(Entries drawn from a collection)
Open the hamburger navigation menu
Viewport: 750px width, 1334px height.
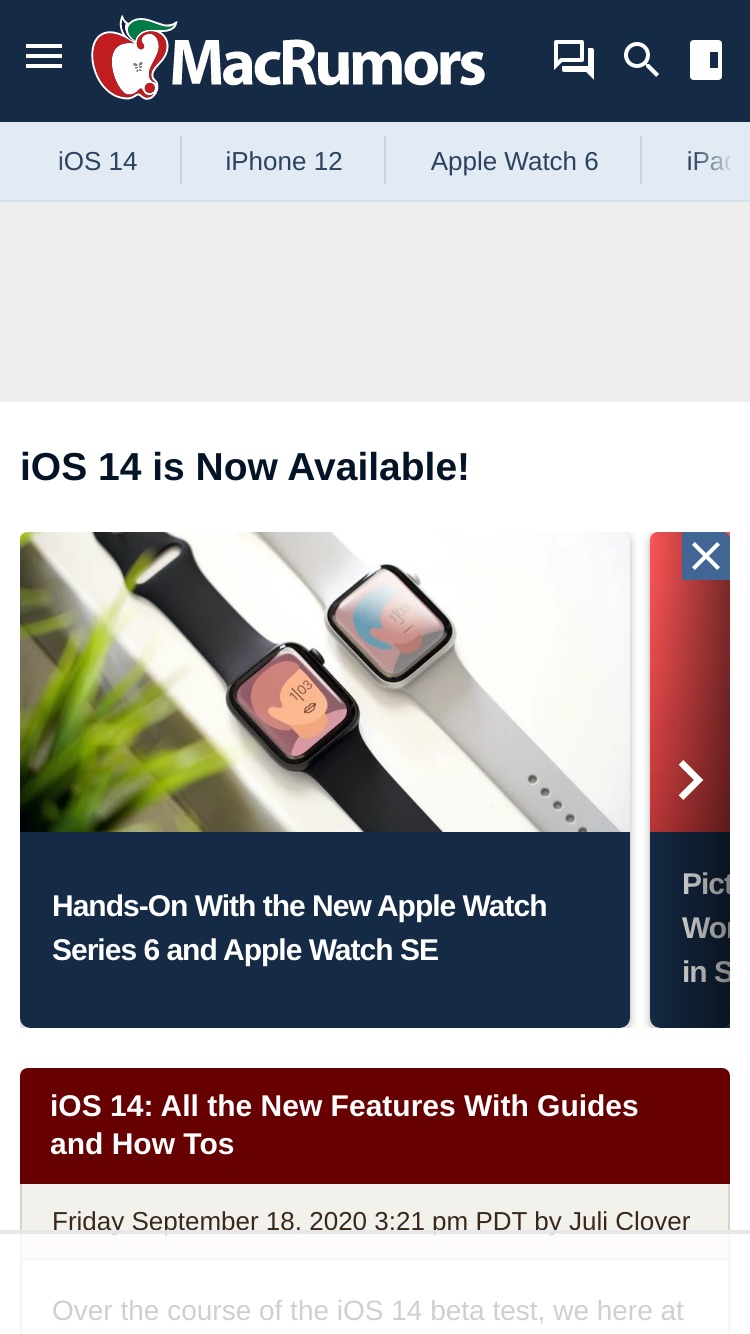click(x=44, y=57)
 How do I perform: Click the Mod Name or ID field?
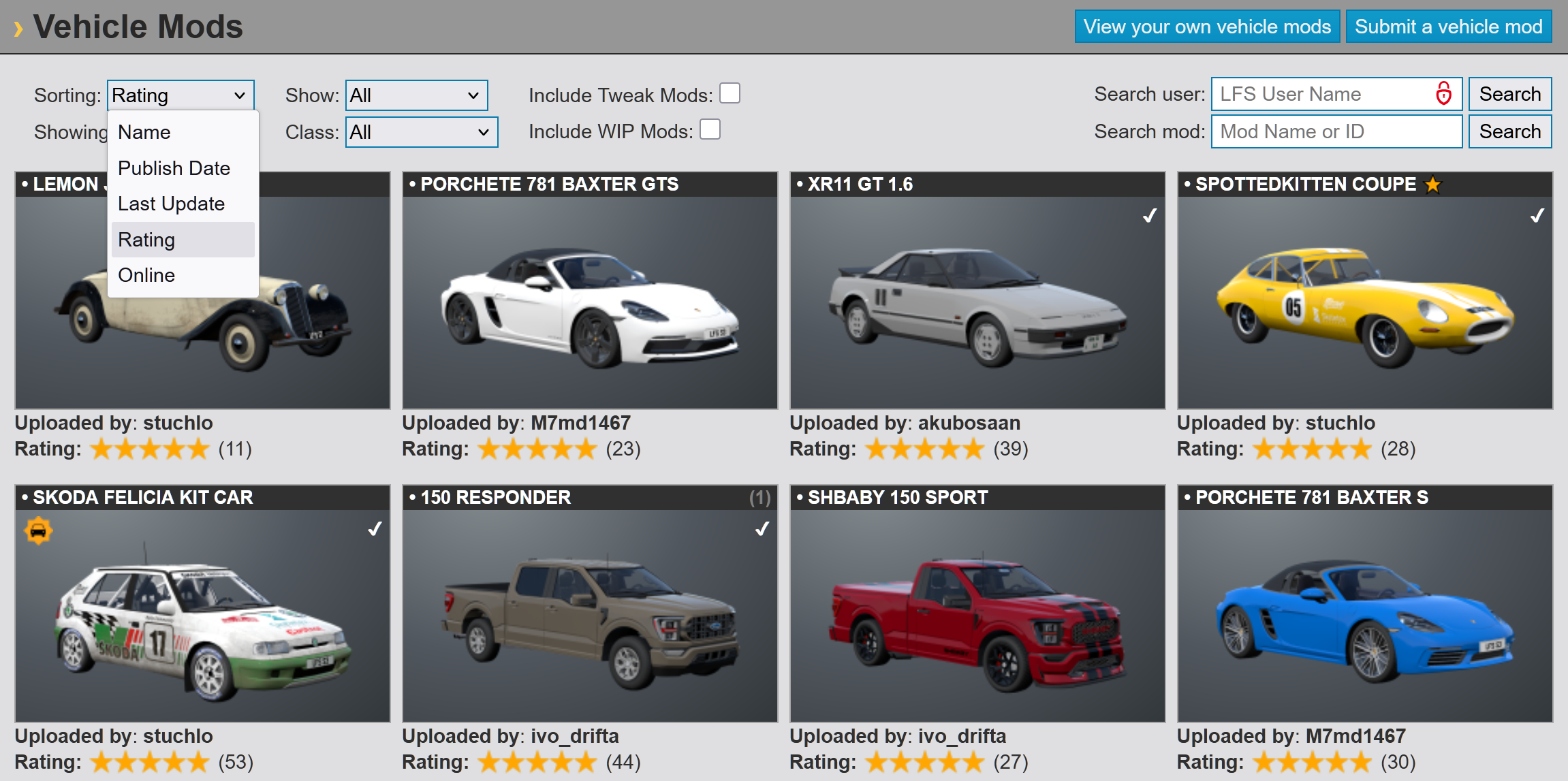coord(1336,131)
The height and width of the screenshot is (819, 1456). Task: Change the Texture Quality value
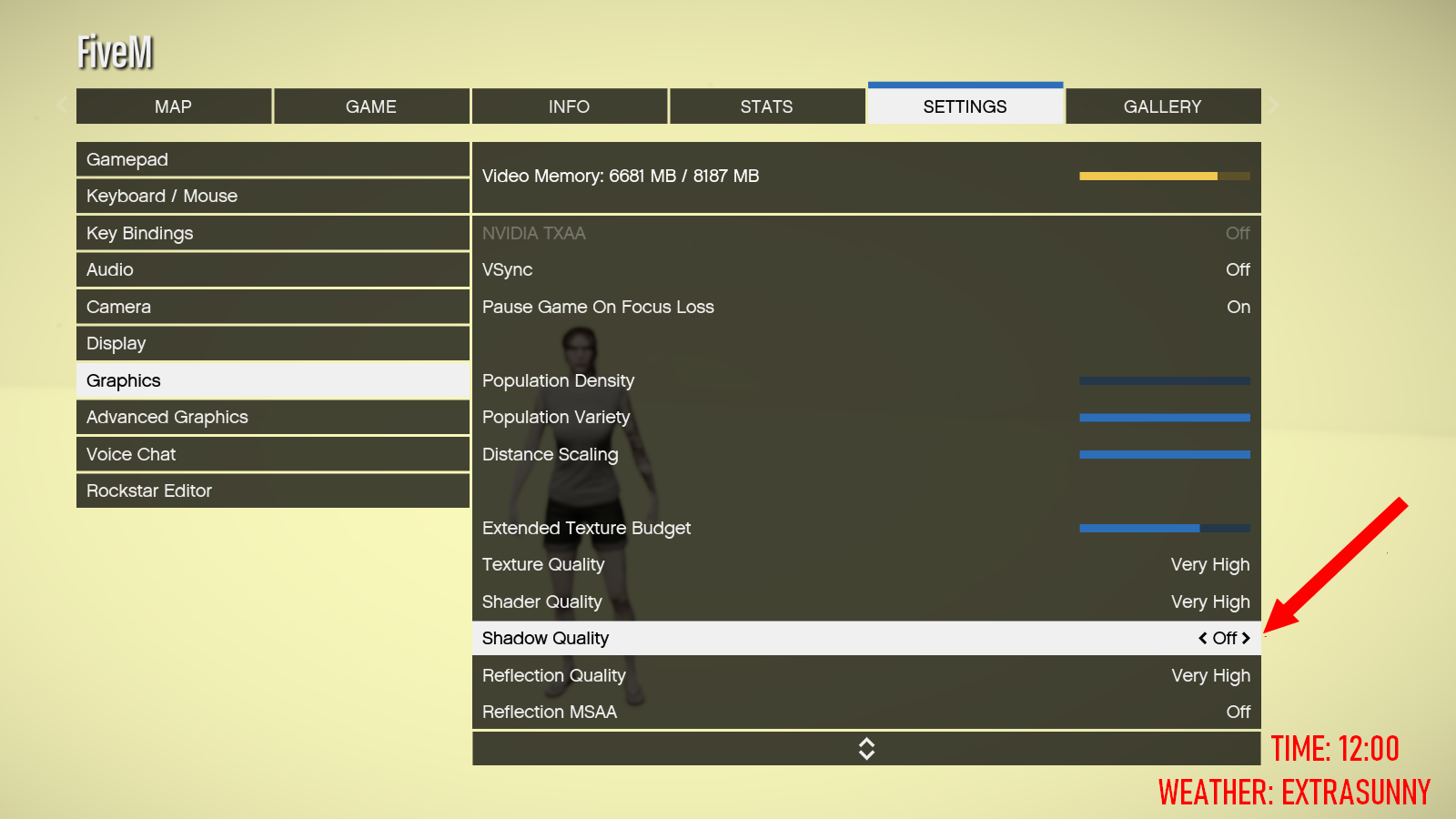click(x=866, y=564)
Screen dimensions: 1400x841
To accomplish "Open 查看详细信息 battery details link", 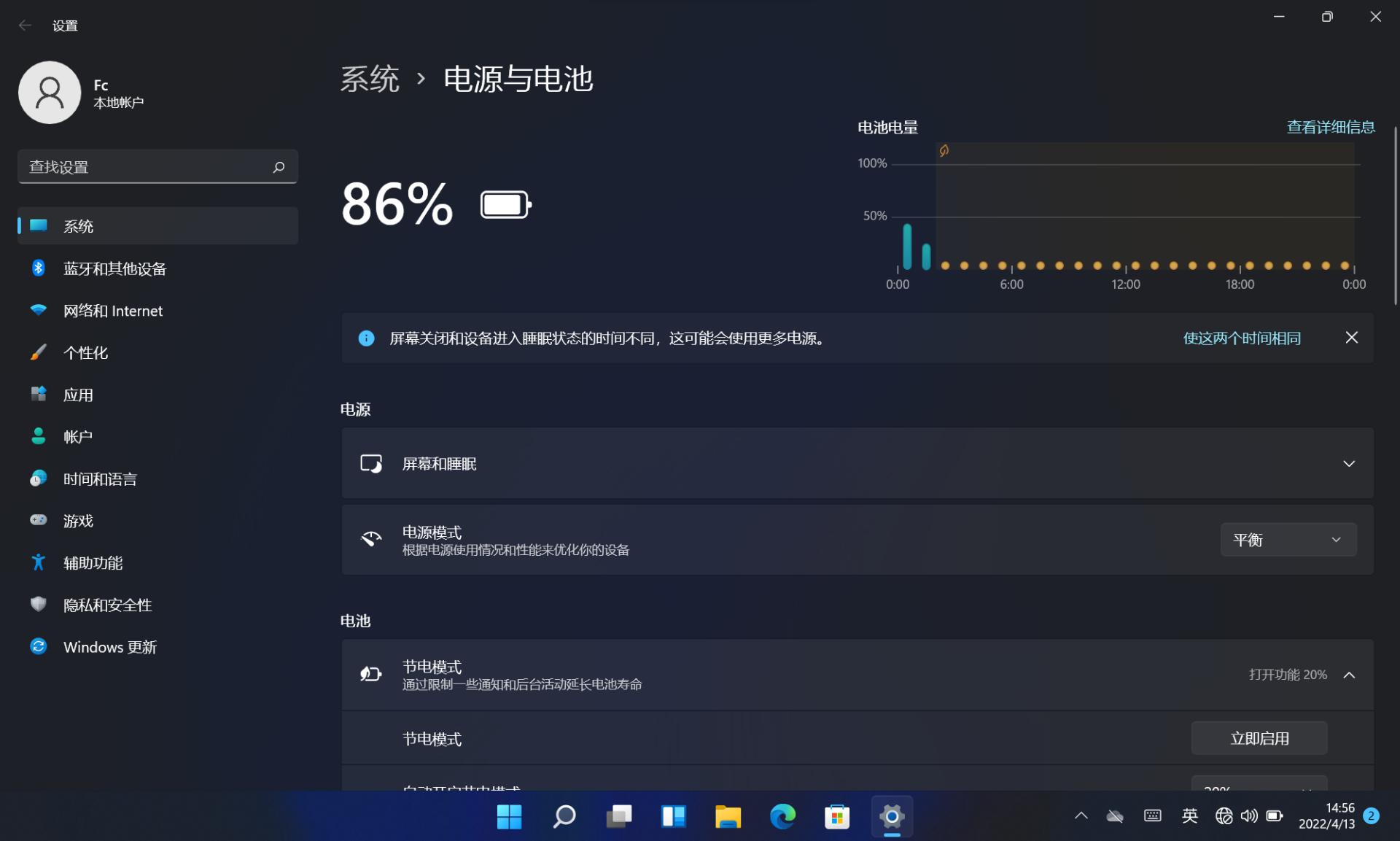I will [x=1330, y=126].
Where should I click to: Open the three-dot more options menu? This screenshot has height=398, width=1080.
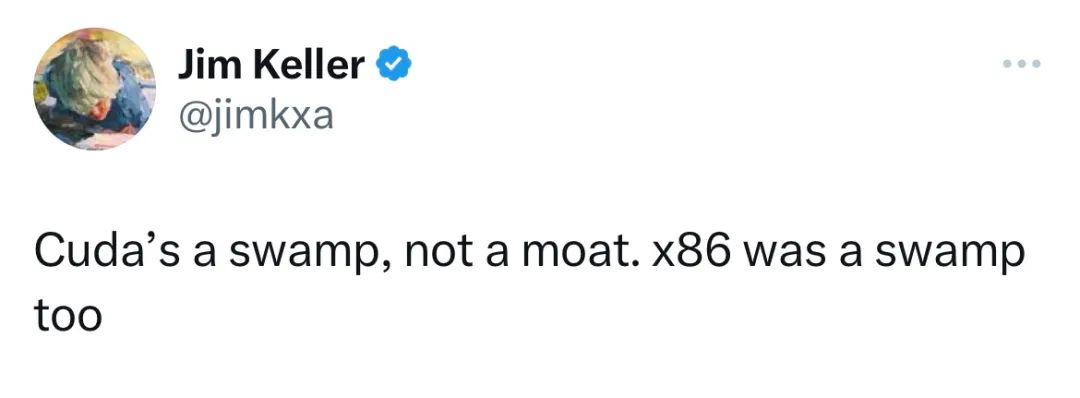(1021, 64)
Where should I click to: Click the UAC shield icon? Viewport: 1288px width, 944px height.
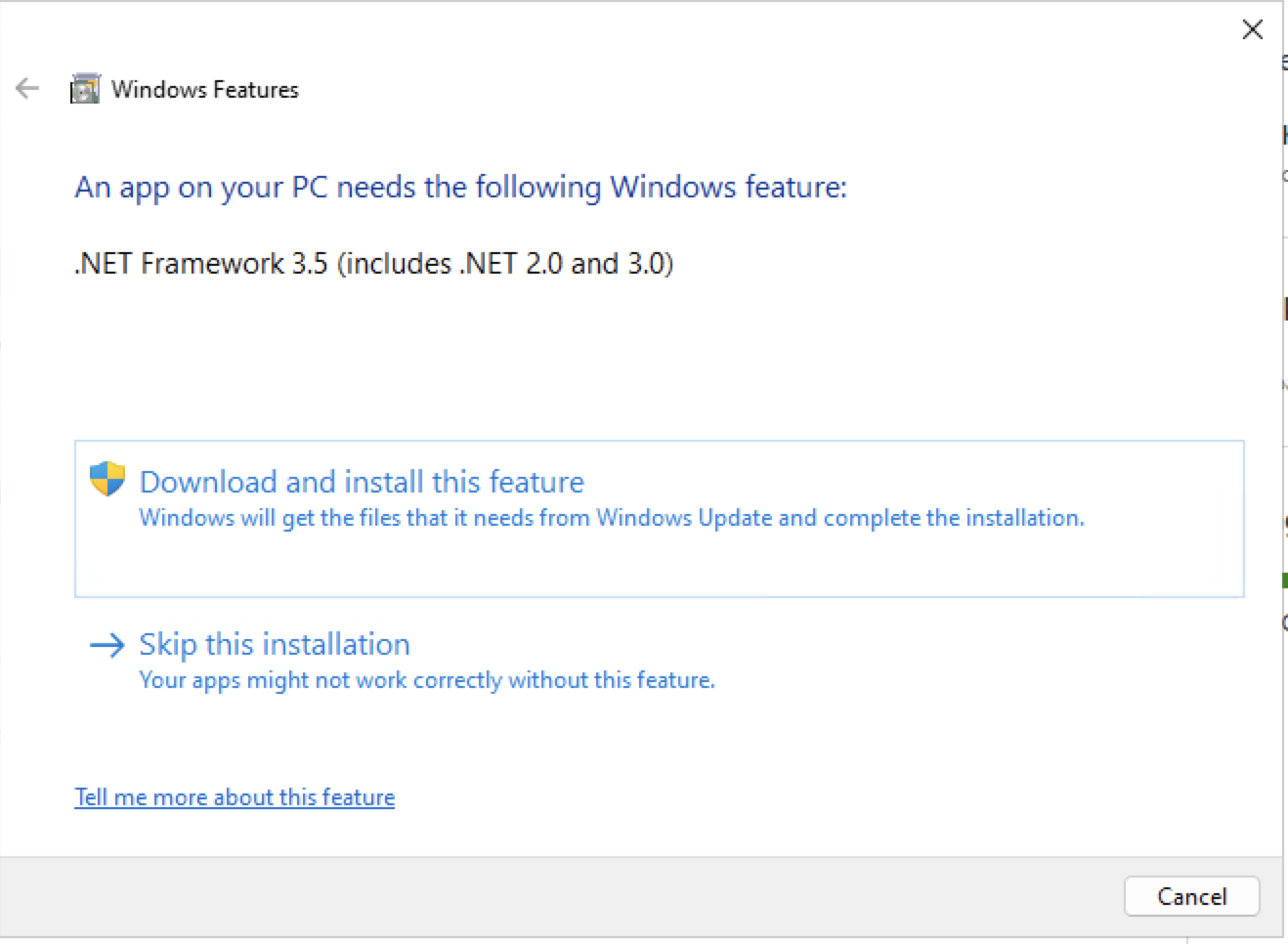click(107, 479)
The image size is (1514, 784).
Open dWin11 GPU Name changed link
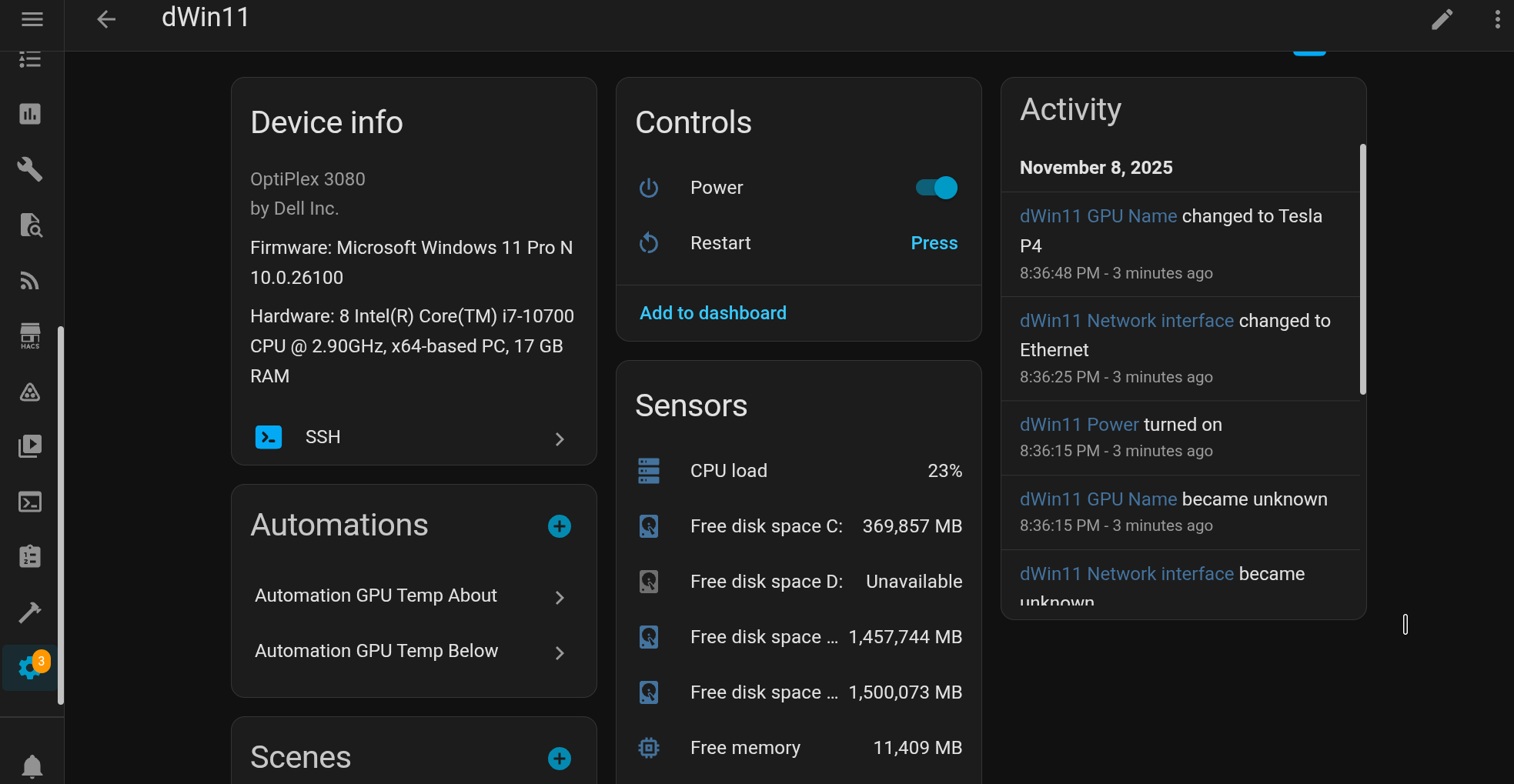coord(1098,216)
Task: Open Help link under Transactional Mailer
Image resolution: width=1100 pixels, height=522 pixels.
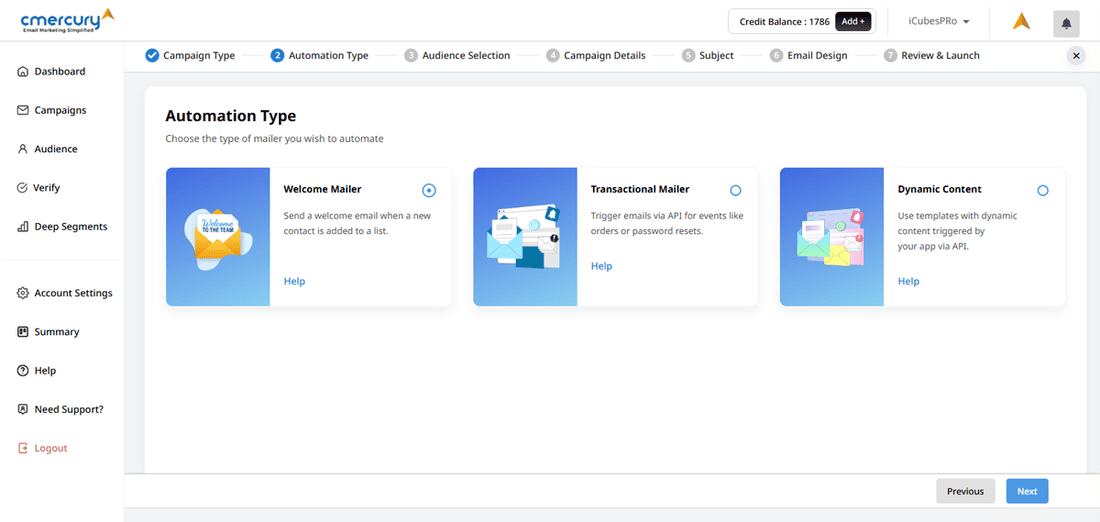Action: click(601, 266)
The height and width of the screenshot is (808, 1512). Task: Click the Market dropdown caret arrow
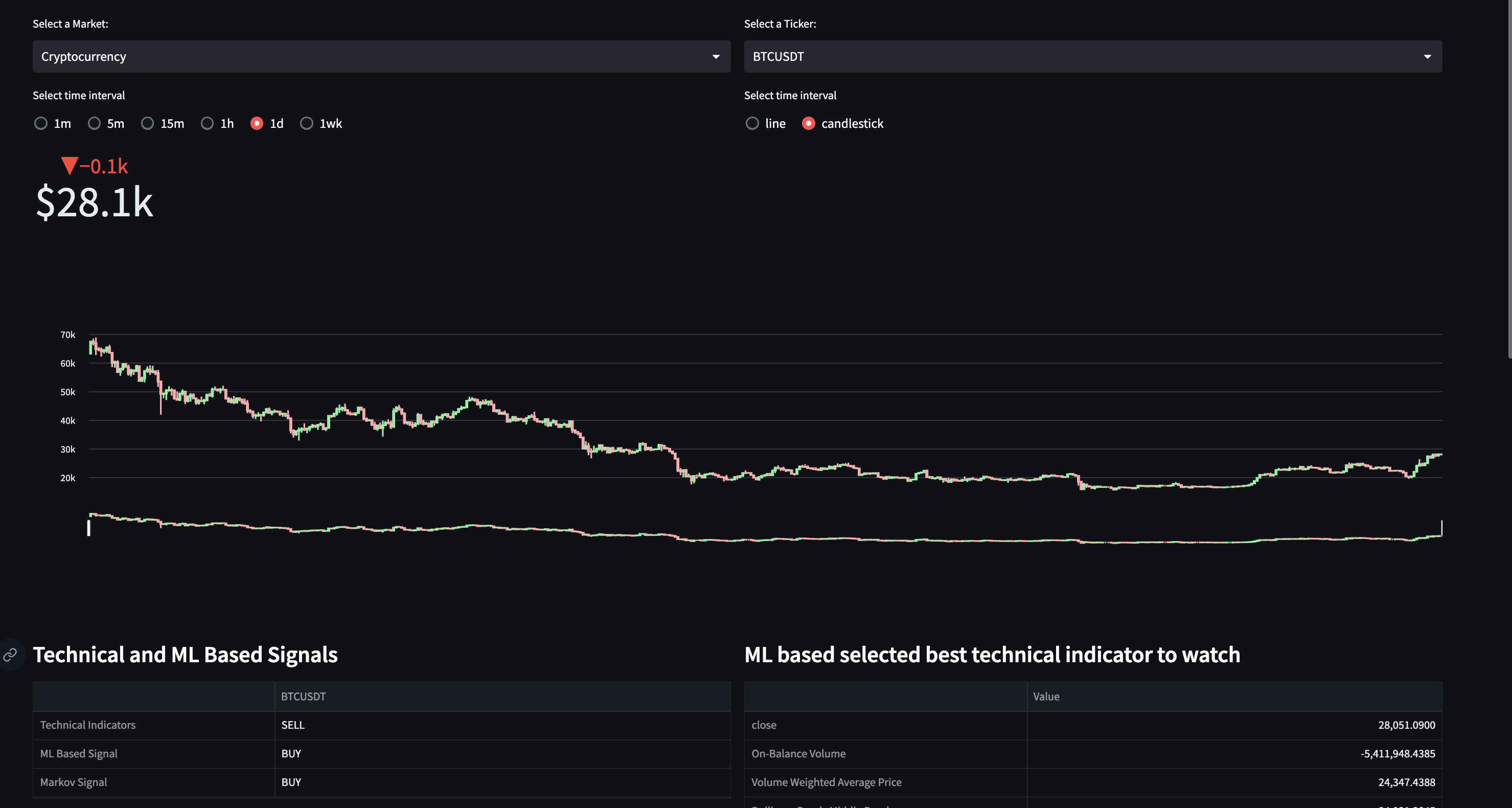(x=716, y=57)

▸ Aim of the task
In the listing above, locate each line that contains the word "Name" and copy those lines.

▸ Complete output
 How do I perform: Click the Mod Name or ID field?
Open dWin11 GPU Name changed link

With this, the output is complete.